6. Ainda que a notícia não contenha dados objetivos que possam identificar a vítima ao público em geral, é evidente, contudo, que ela própria e aqueles que circundam seus relacionamentos mais próximos têm conhecimento de que os fatos ofensivos lhe foram atribuídos, ressaindo daí dano psíquico-psicológico decorrente dos termos infamantes contidos na chamada da matéria, sobretudo por se cuidar a ofendida de menor de idade e por ter a manchete denotado a ideia de que esta fora a responsável pelo episódio.
7. Irrelevância de posterior retratação do órgão de imprensa, porquanto já consumado, àquela altura, o dano moral à vítima da veiculação da notícia.
8. Responsabilidade civil reconhecida, face à junção de todos os seus elementos: ato ilícito cometido por abuso de direito, aliado ao nexo de causalidade entre o agir e o dano moral impingido.
Indenização fixada dentro dos parâmetros de razoabilidade, em patamar que não traduz enriquecimento sem causa à vítima.
9. Recurso especial parcialmente conhecido e, nesta parte, provido.
(STJ, REsp n. 1.875.402/SP, relator Ministro Marco Buzzi, Quarta Turma, julgado em 23/4/2024, DJe de 9/5/2024).

Indenização por dano moral fixada em R$ 50.000,00 (cinquenta mil reais).

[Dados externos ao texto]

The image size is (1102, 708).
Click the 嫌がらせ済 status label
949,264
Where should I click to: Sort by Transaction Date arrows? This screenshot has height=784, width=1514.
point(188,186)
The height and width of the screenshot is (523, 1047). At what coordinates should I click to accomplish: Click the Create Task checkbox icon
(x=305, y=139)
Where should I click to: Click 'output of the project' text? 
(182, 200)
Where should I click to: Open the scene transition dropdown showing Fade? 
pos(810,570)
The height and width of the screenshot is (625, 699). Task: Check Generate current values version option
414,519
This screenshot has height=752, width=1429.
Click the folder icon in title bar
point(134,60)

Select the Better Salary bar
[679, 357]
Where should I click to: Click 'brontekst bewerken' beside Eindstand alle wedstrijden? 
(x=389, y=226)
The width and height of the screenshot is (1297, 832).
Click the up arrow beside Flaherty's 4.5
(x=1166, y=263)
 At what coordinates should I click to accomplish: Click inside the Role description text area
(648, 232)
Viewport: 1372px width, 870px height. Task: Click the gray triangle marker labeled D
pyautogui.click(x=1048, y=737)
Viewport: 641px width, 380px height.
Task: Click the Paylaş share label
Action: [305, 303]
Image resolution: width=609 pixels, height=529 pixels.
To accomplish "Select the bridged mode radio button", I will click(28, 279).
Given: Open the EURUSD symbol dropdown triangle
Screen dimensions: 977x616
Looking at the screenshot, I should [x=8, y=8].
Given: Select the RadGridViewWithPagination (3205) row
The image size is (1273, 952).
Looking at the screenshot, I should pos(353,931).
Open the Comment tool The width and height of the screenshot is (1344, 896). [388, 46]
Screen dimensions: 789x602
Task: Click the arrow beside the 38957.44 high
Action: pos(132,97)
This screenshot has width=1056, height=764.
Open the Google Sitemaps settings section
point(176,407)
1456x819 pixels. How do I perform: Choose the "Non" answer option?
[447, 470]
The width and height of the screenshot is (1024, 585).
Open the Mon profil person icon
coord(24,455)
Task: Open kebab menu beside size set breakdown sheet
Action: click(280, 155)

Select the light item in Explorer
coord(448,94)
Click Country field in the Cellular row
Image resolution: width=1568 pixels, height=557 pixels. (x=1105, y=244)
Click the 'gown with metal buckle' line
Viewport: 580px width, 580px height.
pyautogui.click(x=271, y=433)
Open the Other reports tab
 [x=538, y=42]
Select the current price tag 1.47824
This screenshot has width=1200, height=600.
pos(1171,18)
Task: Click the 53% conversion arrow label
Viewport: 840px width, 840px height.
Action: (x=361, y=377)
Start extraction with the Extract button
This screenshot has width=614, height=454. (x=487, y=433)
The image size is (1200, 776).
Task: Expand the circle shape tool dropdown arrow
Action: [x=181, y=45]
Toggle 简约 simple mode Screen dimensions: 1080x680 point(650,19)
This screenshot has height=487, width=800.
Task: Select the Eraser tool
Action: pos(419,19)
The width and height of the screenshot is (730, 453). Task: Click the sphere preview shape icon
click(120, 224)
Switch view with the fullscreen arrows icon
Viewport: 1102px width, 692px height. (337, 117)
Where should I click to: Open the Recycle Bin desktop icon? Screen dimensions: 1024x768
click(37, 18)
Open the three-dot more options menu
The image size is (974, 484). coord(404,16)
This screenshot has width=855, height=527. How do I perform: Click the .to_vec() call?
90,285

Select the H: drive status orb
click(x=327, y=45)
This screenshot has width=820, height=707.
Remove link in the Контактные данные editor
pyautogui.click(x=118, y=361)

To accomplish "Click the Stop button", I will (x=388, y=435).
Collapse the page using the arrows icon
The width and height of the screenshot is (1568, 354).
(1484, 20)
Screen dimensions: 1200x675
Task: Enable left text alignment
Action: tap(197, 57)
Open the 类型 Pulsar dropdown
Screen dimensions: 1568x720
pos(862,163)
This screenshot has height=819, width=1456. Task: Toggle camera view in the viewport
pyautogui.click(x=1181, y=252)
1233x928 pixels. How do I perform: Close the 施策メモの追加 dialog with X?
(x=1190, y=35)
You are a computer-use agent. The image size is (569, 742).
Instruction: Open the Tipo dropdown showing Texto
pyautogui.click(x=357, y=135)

  • Informações complementares à ementa:
  1. É possível o afastamento da Súmula 7/STJ na hipótese em que se discute se constitui ato ilícito, atribuível a órgão de imprensa, a publicação, em site de notícias, de matéria jornalística que traz em seu bojo relato de um crime de estupro de vulnerável, sem a indicação de dados objetivos quanto aos partícipes do fato, mas que atrela a narrativa do ocorrido a uma manchete de cunho sensacionalista, capaz de colocar em dúvida a conduta moral da vítima por ocasião dos fatos noticiados. Isso porque a análise da suposta violação pode ser realizada, perfeitamente, mediante o exame da moldura fática estabelecida nas instâncias ordinárias, aplicando-se, todavia, solução jurídica diversa daquela proclamada.
  2. "Não obstante o grau de subjetivismo que envolve o tema, uma vez que não existem critérios predeterminados para a quantificação do dano moral, esta Corte Superior tem reiteradamente se pronunciado no sentido de que a indenização deve ser suficiente a restaurar o bem-estar da vítima, desestimular o ofensor em repetir a falta, não podendo, ainda, constituir enriquecimento sem causa ao ofendido".
  3. "Tendo em vista que se trata de relação extracontratual, o termo inicial dos juros legais de mora de 1% ao mês é a data do evento danoso, (Súmula n. 54/STJ), que, no caso, se cuida da data da publicação da matéria jornalística, em 02.03.2017. Por outro lado, a correção monetária deve incidir da data do arbitramento (Súmula n. 362/STJ), momento a partir do qual, 'ao invés de se aplicarem os dois encargos, aplica-se somente a Taxa Selic' [...]".